Juicy! Intriguing! Absolutely false!
I talked with Cubs Organizational Hitting Instructor Dave Keller today, and he admitted that he was the guy in the tower yelling at Felix Pie (in Spanish) after Pie left the AZL Cubs game on Sunday, but that the conversation had to do with Pie verbally being given the hitting schedule for Monday at Fitch Park (which otherwise was an off day for the AZL Cubs), and that there was no animosity involved in the exchange.
Let’s put it bluntly – Goatriders of the Apocalypse does not precisely shy away from saying negative things about baseball players. (You’ll find something that I wrote once as the number one result for the Google search “Ryan Theriot sucks.” I’m sure that nobody is surprised.) So I’m not trying to engage in some rah-rah Kool-Aid drinking.

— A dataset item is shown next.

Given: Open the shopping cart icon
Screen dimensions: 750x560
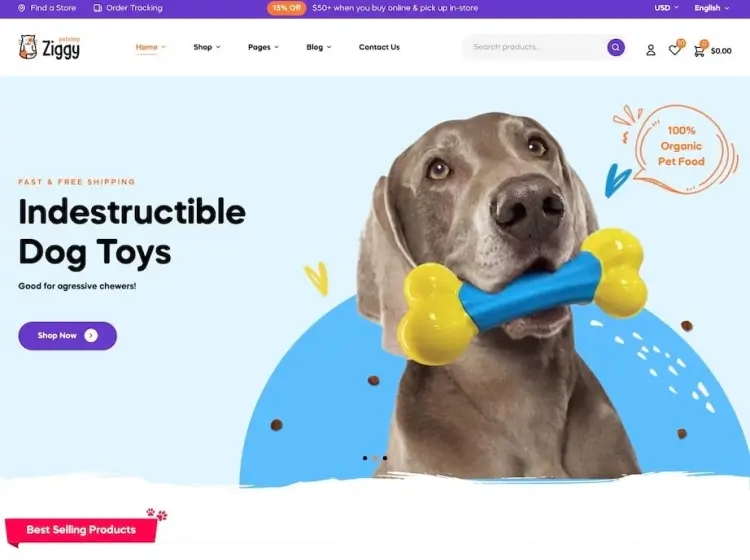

But – and this is me, anyways, your mileage may vary – I really don’t like passing judgement on a player’s personal life unless there’s some sort of criminal proceedings to go with it. I have no problem talking about Jason Marquis' poor imitation of a starting pitcher; his bad command, his mediocre stuff, his surprising amount of home runs for a ground ball pitcher.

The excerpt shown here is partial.